Western Himalaya and Tibet / A Narrative of a Journey Through the Mountains of Northern India During the Years 1847-8
The Project Gutenberg eBook, Western Himalaya and Tibet, by Thomas Thomson
ISKARDO. From the South.
Pl. I. J. W. del. W. L. Walton, Lithog. Printed by Hullmandel & Walton.
A NARRATIVE OF A JOURNEY THROUGH THE MOUNTAINS OF NORTHERN INDIA, DURING THE YEARS 1847-8.
BY THOMAS THOMSON, M.D., F.L.S., ASSISTANT SURGEON BENGAL ARMY.
LONDON: REEVE AND CO., HENRIETTA STREET, COVENT GARDEN.
1852.
PRINTED BY JOHN EDWARD TAYLOR, LITTLE QUEEN STREET, LINCOLN'S INN FIELDS.
On the termination of my journey in Tibet, I submitted to the Indian Government a detailed report of my observations in that country. It was my original intention to request the permission of the Court of Directors to publish this report in the form in which it was drawn up; but after my return to England, this plan was, at the suggestion of friends, abandoned for that now followed.
At the time of my appointment to the Tibet Mission, my attention had not been specially directed to the Himalaya, but I have since had many opportunities of studying that chain of mountains. My first definite impressions of Himalayan geography were received from my fellow-travellers, Major Cunningham and Captain Henry Strachey.
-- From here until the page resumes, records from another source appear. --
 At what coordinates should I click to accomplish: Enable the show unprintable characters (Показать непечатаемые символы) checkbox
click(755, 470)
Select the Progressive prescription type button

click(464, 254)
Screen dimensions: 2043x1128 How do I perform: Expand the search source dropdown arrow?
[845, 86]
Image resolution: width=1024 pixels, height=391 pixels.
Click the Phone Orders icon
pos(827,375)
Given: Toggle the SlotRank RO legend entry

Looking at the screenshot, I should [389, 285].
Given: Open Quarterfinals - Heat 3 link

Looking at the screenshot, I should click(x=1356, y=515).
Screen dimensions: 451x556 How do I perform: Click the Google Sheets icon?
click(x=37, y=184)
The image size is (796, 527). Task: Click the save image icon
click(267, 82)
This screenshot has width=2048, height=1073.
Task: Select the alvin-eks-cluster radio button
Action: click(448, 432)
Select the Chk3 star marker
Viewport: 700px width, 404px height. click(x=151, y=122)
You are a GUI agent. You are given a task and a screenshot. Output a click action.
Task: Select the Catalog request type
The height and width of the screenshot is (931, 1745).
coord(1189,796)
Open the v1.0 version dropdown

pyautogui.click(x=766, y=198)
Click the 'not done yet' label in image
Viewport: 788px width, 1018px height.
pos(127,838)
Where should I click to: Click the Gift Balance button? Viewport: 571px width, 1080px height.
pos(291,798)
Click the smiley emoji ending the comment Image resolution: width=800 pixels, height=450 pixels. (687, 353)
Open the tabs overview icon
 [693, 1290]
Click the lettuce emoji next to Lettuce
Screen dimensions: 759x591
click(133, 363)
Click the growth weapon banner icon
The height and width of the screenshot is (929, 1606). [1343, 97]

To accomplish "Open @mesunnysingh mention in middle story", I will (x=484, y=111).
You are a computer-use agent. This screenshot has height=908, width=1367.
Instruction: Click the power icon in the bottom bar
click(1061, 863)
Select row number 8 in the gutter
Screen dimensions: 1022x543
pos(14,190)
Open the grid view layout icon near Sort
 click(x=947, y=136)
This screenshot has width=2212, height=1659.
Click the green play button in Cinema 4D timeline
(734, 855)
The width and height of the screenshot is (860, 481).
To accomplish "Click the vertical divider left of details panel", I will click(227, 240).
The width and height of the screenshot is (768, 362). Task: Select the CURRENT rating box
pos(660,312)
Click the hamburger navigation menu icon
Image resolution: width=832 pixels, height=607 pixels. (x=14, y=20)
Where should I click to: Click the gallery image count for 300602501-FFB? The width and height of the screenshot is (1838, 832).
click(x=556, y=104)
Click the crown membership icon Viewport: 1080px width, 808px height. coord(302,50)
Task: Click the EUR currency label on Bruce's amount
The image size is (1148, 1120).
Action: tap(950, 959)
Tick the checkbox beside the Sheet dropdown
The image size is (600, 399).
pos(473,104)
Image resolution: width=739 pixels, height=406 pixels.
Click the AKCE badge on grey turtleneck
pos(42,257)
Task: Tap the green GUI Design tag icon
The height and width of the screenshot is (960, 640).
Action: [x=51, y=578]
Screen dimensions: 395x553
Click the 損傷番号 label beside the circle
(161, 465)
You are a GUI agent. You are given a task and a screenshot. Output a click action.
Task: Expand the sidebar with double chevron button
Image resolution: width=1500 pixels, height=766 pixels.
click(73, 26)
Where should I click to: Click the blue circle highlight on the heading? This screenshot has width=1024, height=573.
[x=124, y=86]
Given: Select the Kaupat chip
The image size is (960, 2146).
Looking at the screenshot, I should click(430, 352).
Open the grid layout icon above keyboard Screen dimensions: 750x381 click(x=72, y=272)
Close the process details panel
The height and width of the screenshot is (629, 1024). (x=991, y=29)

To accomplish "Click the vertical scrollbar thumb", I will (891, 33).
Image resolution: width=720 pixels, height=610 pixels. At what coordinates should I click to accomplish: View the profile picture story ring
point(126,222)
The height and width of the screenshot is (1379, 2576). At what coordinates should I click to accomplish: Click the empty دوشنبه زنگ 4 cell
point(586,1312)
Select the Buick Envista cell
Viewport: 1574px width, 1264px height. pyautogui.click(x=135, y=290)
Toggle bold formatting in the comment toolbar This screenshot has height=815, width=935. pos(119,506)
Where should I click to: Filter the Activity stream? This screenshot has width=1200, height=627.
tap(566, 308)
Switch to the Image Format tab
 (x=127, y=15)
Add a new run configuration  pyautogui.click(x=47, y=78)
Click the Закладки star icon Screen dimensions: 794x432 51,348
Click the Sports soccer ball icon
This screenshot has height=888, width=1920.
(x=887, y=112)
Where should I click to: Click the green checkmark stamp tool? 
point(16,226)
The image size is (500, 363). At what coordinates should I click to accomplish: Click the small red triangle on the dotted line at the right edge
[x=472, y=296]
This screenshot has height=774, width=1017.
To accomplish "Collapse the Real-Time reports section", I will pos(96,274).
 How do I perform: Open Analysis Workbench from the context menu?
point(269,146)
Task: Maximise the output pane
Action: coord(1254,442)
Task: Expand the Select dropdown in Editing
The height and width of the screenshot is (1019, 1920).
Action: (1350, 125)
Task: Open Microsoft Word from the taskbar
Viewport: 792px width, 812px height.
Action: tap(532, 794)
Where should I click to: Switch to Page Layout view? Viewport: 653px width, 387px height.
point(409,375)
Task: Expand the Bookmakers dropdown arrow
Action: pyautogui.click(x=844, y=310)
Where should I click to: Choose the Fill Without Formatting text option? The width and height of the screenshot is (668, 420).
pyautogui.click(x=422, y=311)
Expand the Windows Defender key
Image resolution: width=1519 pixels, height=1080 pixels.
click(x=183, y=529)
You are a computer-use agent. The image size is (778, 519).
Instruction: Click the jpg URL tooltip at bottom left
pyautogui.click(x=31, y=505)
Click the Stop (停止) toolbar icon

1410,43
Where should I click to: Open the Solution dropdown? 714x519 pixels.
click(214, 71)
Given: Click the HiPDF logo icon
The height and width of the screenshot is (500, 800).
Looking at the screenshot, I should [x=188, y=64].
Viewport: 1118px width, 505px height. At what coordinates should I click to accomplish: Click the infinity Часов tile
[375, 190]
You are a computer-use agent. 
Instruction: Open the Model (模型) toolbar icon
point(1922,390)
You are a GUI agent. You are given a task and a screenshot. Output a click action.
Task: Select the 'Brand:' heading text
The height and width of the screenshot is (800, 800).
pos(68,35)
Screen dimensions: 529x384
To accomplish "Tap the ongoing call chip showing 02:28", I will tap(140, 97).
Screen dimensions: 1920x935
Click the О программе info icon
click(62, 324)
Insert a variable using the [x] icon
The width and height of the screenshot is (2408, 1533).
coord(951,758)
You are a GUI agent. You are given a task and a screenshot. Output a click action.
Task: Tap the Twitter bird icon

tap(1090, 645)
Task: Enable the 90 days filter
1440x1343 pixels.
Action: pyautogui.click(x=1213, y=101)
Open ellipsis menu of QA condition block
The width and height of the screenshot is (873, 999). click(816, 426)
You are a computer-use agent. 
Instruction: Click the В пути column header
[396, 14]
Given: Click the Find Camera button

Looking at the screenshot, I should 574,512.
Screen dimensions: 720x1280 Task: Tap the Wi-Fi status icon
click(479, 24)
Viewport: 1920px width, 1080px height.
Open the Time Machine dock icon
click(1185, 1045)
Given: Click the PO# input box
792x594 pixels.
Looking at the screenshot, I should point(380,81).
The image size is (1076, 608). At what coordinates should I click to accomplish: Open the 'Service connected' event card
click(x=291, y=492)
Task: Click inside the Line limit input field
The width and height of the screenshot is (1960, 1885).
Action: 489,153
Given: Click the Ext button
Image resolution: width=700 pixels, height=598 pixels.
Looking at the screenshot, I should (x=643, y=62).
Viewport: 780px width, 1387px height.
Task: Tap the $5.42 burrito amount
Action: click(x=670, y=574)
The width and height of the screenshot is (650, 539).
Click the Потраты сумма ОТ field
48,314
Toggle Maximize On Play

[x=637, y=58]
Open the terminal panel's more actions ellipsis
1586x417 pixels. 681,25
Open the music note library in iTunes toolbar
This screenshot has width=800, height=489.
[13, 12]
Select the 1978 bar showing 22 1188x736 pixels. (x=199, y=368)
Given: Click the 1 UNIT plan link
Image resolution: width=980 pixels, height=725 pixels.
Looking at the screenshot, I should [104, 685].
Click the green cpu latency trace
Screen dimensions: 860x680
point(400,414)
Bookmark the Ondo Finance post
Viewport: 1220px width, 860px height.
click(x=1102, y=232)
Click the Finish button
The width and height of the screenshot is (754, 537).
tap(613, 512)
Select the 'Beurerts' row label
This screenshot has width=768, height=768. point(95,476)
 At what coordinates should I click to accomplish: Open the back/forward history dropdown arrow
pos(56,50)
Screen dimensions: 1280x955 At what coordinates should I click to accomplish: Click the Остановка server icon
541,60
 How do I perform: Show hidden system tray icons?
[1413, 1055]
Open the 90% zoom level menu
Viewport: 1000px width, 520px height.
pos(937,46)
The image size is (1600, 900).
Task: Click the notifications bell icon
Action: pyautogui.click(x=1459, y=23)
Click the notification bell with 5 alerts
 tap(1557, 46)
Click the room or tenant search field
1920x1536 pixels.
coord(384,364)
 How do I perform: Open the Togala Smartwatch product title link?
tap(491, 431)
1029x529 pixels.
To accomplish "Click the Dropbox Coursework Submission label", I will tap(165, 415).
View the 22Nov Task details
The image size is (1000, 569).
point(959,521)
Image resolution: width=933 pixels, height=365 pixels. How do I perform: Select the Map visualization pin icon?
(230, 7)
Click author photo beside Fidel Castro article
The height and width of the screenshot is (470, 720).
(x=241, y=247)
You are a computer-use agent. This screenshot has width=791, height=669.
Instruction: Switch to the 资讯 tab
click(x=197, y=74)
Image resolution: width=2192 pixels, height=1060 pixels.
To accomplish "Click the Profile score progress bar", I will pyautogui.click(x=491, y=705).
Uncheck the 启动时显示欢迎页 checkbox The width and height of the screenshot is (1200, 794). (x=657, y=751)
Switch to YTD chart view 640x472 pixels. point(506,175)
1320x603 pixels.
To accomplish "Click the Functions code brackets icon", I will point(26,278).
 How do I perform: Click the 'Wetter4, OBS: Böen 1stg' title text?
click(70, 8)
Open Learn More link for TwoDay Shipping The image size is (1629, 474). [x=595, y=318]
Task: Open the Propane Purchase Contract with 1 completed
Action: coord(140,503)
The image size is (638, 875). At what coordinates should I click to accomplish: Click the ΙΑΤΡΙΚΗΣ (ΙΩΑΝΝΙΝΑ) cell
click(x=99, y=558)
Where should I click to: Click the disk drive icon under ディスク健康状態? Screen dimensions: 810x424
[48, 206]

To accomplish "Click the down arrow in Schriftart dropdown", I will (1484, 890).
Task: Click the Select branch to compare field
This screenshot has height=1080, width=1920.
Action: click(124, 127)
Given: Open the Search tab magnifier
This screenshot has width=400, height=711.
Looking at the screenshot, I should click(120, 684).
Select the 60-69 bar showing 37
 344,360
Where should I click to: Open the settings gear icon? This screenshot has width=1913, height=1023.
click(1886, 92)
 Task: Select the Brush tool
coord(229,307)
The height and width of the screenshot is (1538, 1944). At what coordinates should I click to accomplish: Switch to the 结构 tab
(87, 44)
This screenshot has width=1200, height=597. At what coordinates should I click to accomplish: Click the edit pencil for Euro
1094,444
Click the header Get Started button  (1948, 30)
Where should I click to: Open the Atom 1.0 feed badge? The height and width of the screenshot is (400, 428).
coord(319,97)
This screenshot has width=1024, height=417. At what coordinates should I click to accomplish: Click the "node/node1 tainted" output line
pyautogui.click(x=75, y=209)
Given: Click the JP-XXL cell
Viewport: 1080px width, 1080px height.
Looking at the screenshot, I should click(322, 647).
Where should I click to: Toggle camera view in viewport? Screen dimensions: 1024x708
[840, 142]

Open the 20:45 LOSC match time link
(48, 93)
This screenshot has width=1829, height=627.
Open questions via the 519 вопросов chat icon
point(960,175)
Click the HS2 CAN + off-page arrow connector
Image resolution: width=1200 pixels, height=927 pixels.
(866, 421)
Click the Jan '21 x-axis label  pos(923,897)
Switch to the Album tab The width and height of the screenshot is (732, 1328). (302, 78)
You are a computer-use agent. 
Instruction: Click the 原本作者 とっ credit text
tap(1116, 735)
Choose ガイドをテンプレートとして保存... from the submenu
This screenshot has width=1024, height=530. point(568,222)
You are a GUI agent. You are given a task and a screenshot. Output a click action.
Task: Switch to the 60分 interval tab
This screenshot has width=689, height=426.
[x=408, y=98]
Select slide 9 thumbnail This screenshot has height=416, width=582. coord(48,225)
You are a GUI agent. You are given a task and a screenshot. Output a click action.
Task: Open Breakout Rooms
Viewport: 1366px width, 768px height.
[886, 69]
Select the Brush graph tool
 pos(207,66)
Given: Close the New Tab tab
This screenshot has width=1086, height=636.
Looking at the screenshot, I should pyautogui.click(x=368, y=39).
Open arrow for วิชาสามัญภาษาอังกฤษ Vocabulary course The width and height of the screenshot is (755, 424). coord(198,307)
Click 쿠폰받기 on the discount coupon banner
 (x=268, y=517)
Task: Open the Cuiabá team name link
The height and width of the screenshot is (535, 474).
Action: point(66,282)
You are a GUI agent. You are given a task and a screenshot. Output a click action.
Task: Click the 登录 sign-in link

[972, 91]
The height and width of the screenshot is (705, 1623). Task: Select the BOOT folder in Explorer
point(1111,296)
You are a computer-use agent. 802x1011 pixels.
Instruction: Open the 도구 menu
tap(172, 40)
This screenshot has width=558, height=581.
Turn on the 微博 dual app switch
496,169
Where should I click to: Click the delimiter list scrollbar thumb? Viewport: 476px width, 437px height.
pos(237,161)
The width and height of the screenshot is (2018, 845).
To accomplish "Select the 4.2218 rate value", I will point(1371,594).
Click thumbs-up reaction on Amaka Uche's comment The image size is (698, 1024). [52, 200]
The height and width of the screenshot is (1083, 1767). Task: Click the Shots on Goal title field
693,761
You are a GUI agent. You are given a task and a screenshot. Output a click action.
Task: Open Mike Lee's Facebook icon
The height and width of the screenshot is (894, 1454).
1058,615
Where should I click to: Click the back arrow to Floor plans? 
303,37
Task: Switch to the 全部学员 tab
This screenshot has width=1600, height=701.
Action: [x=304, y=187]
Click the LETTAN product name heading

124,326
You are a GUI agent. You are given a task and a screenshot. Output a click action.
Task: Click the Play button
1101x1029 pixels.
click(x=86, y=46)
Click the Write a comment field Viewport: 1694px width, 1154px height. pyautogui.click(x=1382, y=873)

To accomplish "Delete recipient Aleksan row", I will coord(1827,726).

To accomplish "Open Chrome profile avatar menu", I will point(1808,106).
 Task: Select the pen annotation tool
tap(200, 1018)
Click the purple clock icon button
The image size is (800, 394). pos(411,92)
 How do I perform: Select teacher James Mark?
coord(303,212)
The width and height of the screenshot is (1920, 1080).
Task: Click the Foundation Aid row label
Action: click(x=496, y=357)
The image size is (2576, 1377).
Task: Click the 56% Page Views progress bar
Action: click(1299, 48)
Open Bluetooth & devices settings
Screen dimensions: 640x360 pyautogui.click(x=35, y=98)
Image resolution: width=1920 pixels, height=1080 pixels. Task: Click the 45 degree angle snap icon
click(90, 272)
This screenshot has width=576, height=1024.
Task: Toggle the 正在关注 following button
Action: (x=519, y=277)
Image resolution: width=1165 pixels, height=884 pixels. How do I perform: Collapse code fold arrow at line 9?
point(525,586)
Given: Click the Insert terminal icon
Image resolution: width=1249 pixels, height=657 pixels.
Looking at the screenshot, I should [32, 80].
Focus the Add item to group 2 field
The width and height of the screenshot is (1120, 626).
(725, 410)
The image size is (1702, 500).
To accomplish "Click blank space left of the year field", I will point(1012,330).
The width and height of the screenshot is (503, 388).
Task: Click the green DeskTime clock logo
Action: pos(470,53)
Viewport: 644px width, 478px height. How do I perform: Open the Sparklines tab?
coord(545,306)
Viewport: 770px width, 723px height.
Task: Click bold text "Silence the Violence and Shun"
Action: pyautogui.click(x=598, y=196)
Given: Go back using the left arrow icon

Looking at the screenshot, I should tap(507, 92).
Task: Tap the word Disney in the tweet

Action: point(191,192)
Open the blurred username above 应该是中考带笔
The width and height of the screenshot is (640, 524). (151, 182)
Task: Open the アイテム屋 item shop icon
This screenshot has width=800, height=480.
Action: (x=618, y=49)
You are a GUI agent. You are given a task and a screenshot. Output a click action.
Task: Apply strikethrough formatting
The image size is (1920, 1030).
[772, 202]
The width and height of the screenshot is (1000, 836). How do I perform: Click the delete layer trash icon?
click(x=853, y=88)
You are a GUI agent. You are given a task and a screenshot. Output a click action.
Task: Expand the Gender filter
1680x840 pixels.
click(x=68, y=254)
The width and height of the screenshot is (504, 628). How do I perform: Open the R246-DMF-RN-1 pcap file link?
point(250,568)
The latter gentleman had just completed one of the most adventurous journeys ever made in the Himalaya; and Major Cunningham's knowledge of the geography of Northern India is so accurate and extensive, that the delay in the publication of his map, although caused by the devotion of his leisure time to other branches of research, is a subject of deep regret to all who know its value. More recently I have had the good fortune to travel in the Eastern Himalaya with Dr. Hooker, and it was a source of great gratification to me, when we met, to find that in studying these mountains at opposite extremities of the chain, the results at which we had arrived were almost identical.
My botanical collections, which were very extensive, have as yet been only roughly assorted, and the names of plants given in the present work are chiefly derived from a careful comparison of specimens with the Hookerian Herbarium at Kew,—a collection which, as is well known to Botanists, both from its extent and from the liberality with which it is thrown open to students of that science, occupies in this country the place of a national collection.